WASHINGTON — Republicans in Congress advanced balanced-budget plans bristling with cuts in Medicaid and other benefit programs Thursday, determined to make a down payment on last fall’s campaign promise to erase deficits by the end of the decade.
Last-minute maneuvering to match Pentagon spending levels requested by President Barack Obama consumed GOP lawmakers in both the House Budget Committee and the counterpart Senate panel.
Yet the GOP’s focus also extended to deficit reduction, repeal of the health care law, an overhaul of the tax code and other budget priorities long advocated by conservatives in control of both houses of Congress for the first time in nearly a decade.
“By demanding Washington live within its means, we are forcing government to be more efficient, effective and accountable,” Rep. Tom Price, R-Ga., said after gaveling the House’s version of the budget through its Budget Committee on a 22-13 party-line vote.
The Senate budget panel, chaired by Sen. Mike Enzi, R-Wyo., followed suit a few hours later, on a 12-10 vote that also fell along party lines.
Critics voiced their dissatisfaction in unsparing terms.
“What they are proposing is to cut programs for some of the most vulnerable people in this country — the elderly, children, sick low-income people” said Vermont Sen. Bernie Sanders, an independent who may run for president next year as a Democrat. “At the same time they want to give significant tax breaks to the wealthy and the large corporations.”
Both the House and Senate budget blueprints called for more than $5 trillion in deficit reduction over the next decade, the overwhelming portion of it coming from repeal of the health care law and savings from social programs including Medicaid, welfare, food stamps and Medicare. Details were sparse or, in some cases, non-existent.
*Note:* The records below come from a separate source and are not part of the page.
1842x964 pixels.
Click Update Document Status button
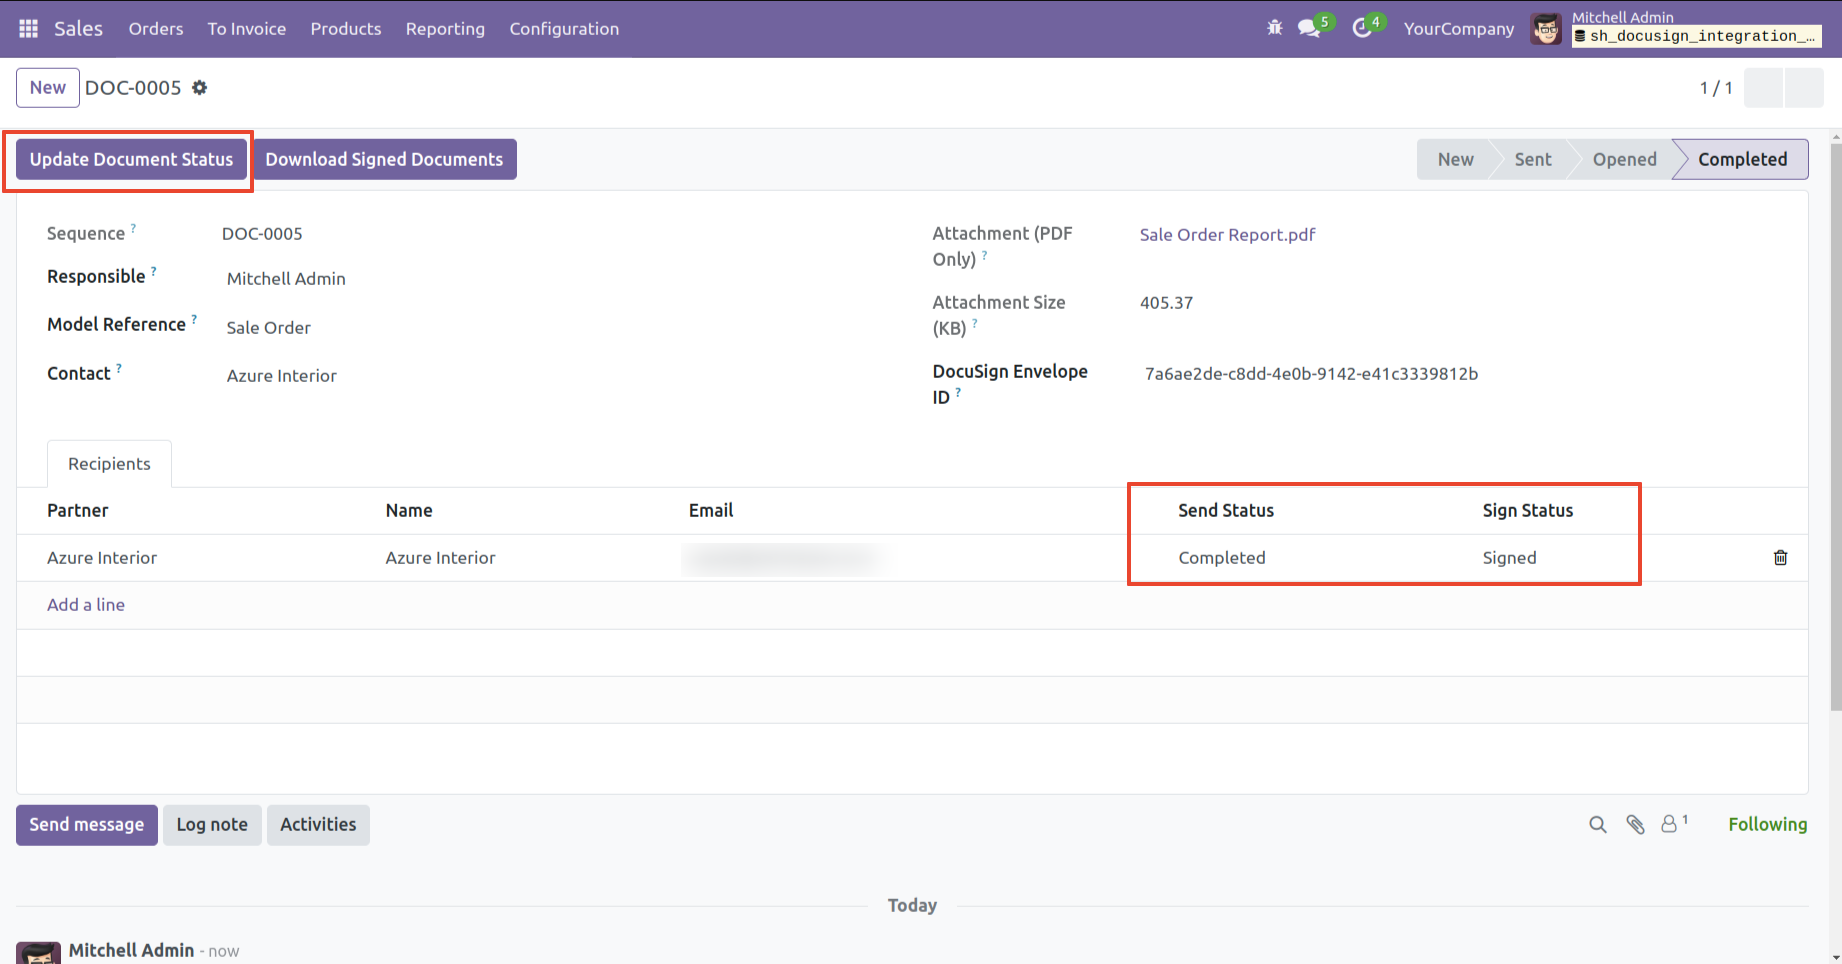tap(131, 160)
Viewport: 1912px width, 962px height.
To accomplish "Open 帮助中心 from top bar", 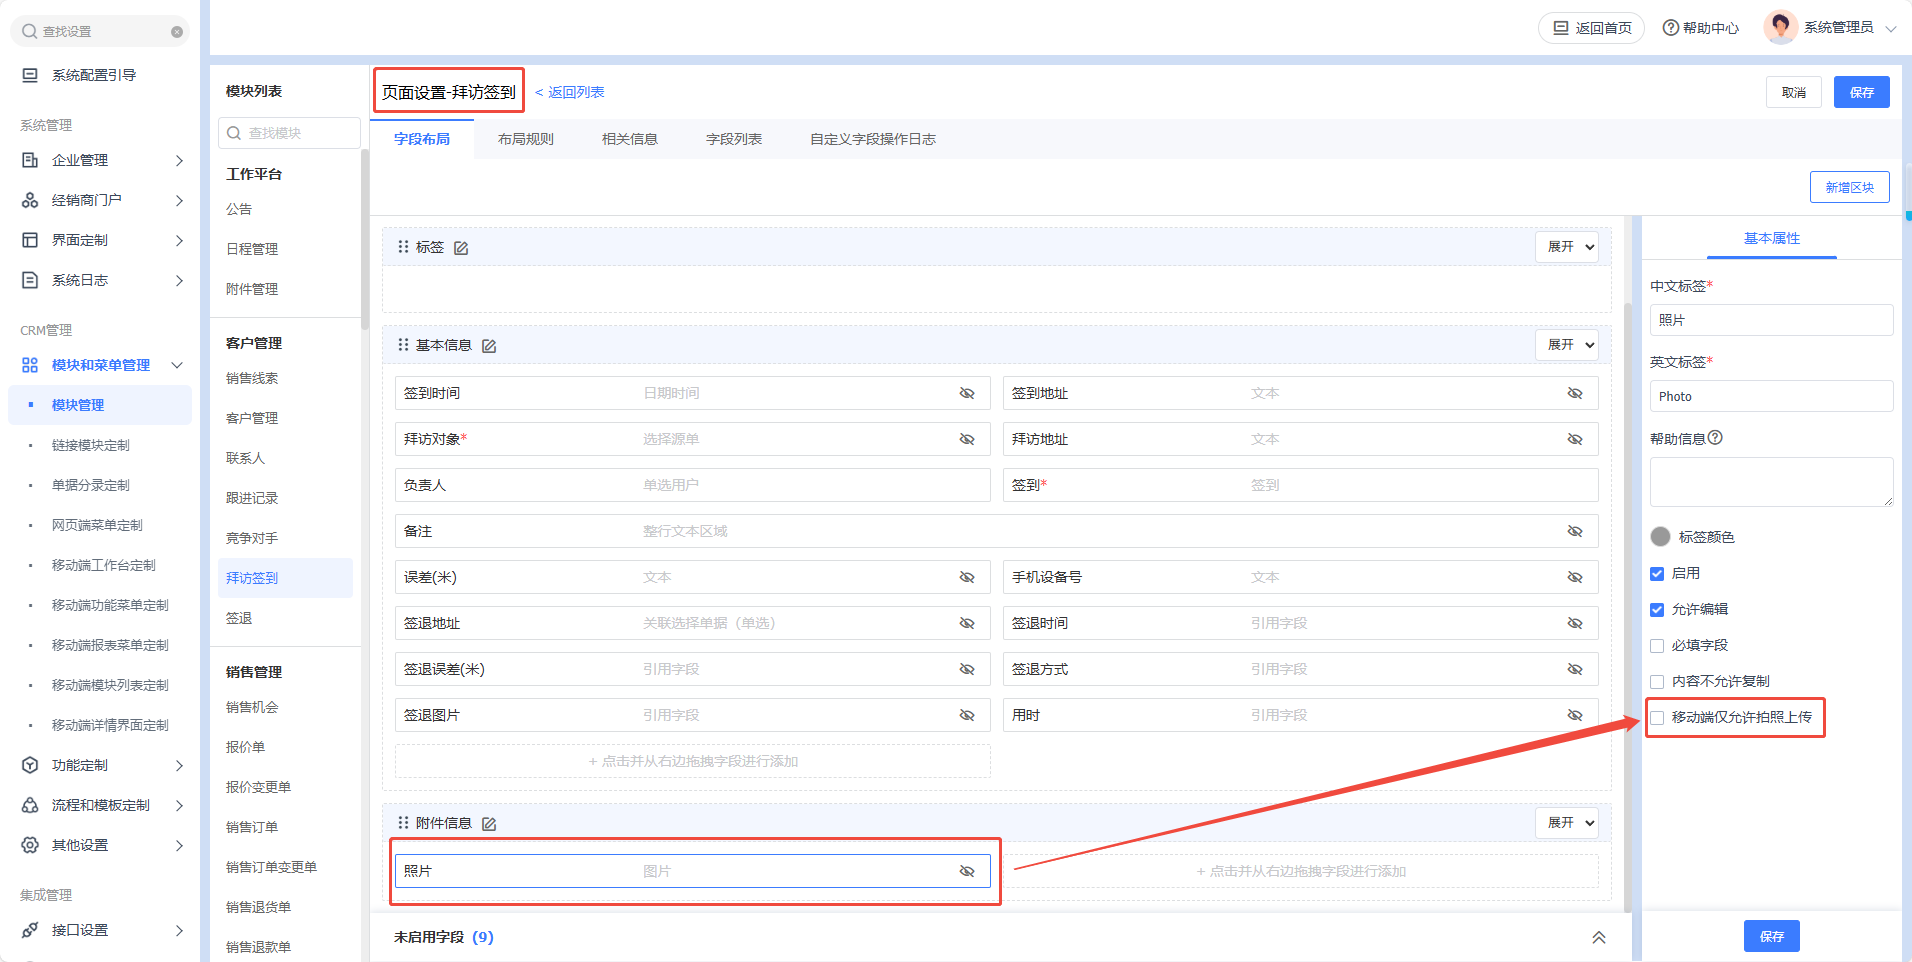I will point(1700,28).
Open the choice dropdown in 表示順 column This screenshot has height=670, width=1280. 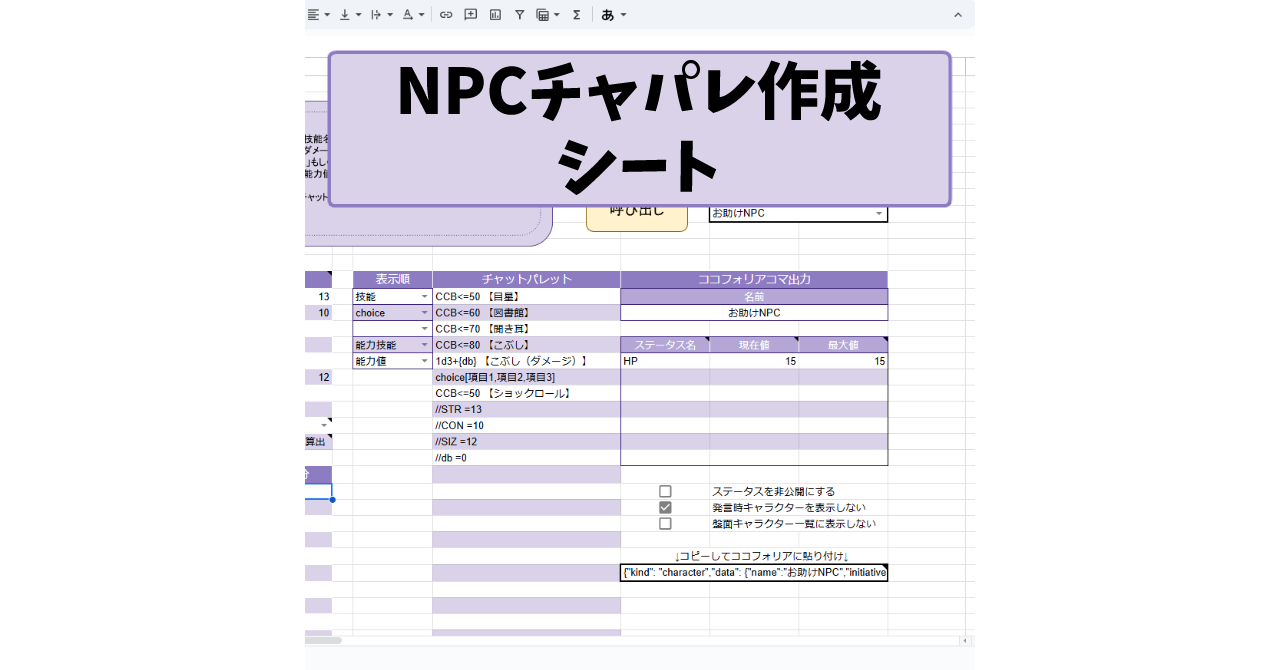(x=423, y=312)
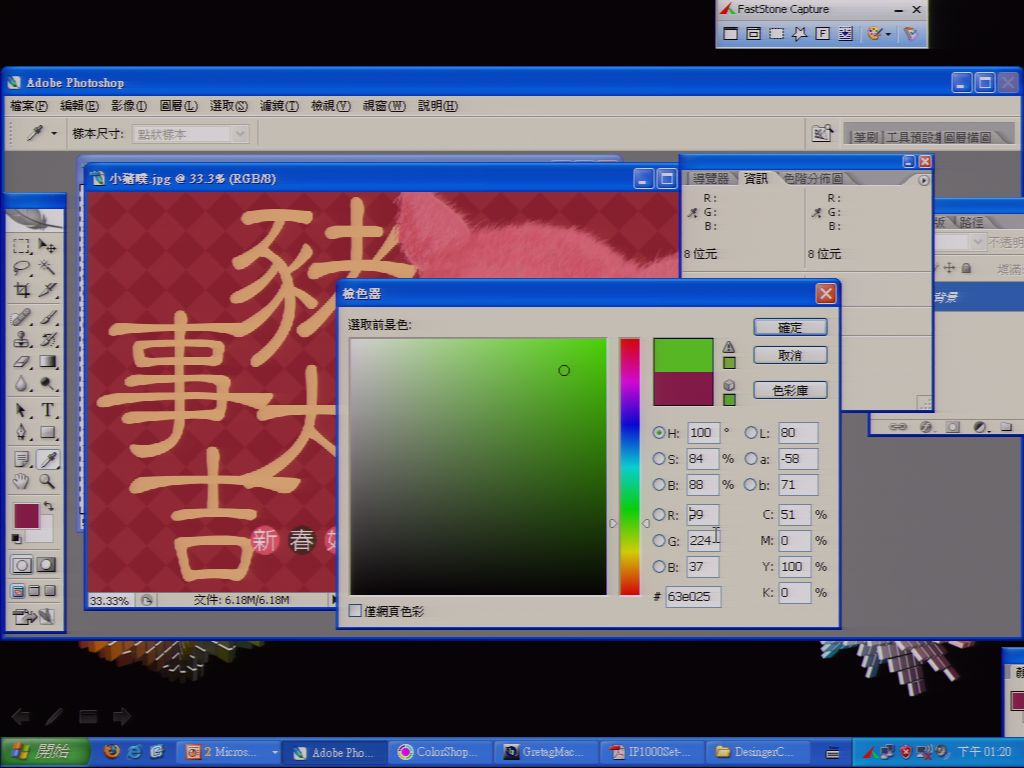Enable the 僅網頁色彩 checkbox
The image size is (1024, 768).
pos(355,611)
There were differences in the two plans, to be sure.
For the third year in a row, House Republicans showed an eagerness to convert Medicare into a voucher-like program for individuals who enroll beginning in 2024, a change that would generate significant budget savings only in the longer term.
Even so, the prospect of such a major shift in the program that provides health care for 40 million seniors unnerved Senate Republicans, already eyeing the 2016 campaign in which they must defend their newly won majority. They omitted mention of it in their proposal.
Both blueprints envisioned an overhaul of the tax code, details to be determined later.
Red ink was projected to give way to a small surplus in 2024 in the House plan, and one year later under the Senate’s scenario.
Pentagon spending was controversial, improbably so for a party that has long enjoyed more favorable public ratings on defense than Democrats.
In both houses, though, defense hawks had to struggle with fellow conservatives for whom deficits were an equal concern.
After an overnight delay caused by internal differences, House Republicans agreed to settle the matter next week, when they are expected to add $38 billion to their defense plan to match Obama’s requested increase.
Enzi struggled with the same issue in the Senate committee, where numerous Republicans said he had shortchanged defense by proposing less than Obama recommended.
Florida Sen. Marco Rubio, a Republican presidential hopeful, said the Senate plan “fails to prioritize our national defense after years of damaging cuts to our nation’s military.”
On the Senate budget panel, a second White House hopeful, Sen. Lindsey Graham, R-S.C., won party-line 12-10 approval of a $38 billion proposal to raise military spending to levels the House is expected to approve next week.
Pentagon spending has been constrained in recent years by a bipartisan agreement that imposes separate caps on defense and domestic accounts.
Obama’s budget called for exceeding the caps in both cases.
Republicans oppose higher spending on domestic programs — both House and Senate budgets envision cuts below currently projected levels. And instead of breaking the caps on defense, they opted to put the additional money ticketed for the Pentagon into a separate fund.
That amounted to a sleight of hand to make it look like they weren’t reneging on the same agreement that Obama wants to violate. Democrats accused them of stuffing money into a slush fund.
Approval of the budgets in both committees would lead to votes next week in the House and Senate.
After that, the next steps would be for Republicans to produce a compromise, then turn that into legislation.
GOP officials concede their ability to do so is a test of their ability to govern.
It would also lead directly to a veto struggle with Obama, who has vowed to protect the health care law, and has frequently criticized GOP spending priorities since taking office.